Thursday, June 11, 2009

Food for Thought

Maura Flynn makes The Republican Case for Gay Marriage. It's not just about that though:


Some of us believe that to be conservative is to defend freedom, preserve individual liberty, and keep government small. Others believe that being conservative is about electing a government that will defend and enforce “traditional” values.

For our purposes here, a list of those values isn’t relevant. But if you place yourself in this camp, consider whether you truly want a government that will enforce your personal values at gunpoint (this is what all laws effectively do). And if you surrender such power to the government — power to defend not your life or your property, mind you, but your values — can you live with the consequences when your officials are no longer in power and you are staring down the business end of that barrel? Could you live with mandatory government schooling, for instance? (I could not). When you find yourself in a minority, as everyone does at some point, what protections do you imagine that you will have, other than our Constitution? One of the beauties of that document is that no citizen can undermine it without eventually putting his own interests in peril.
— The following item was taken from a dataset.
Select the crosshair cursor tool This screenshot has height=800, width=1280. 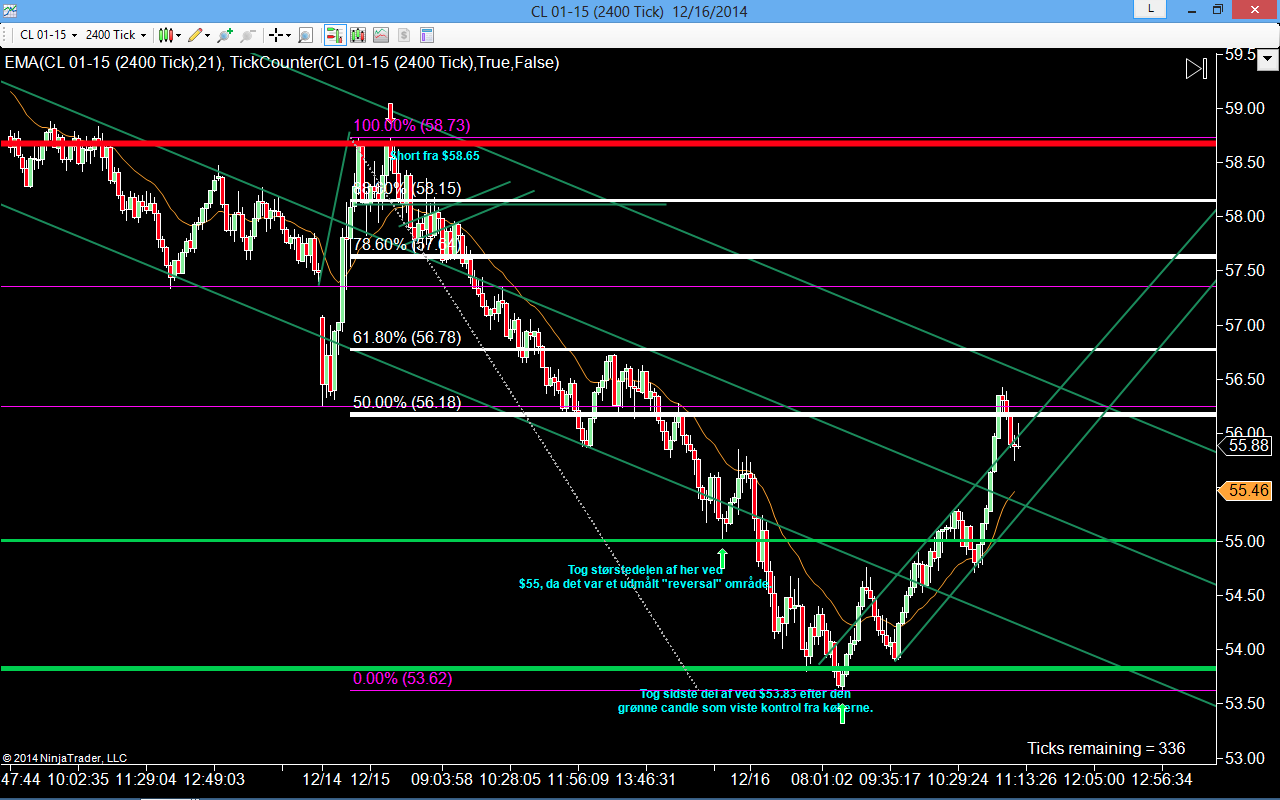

In the context of this debate, it is impossible to overemphasize that this is the same inspired, carefully considered document that protects the religious freedom we hold dear.

Looked at from this perspective, gay marriage isn’t a complex issue. Science aside, one needn’t believe that homosexuality is moral in order to understand that nowhere does the Constitution give the federal government the right to regulate marriage.
This sounds about right to me. I'd put myself in the first camp she mentions, so to me it doesn't really matter what I think of gay marriage but I do agree it is not the place of government to regulate human relationships, whatever I or anyone else may think of them. Read the whole thing of course.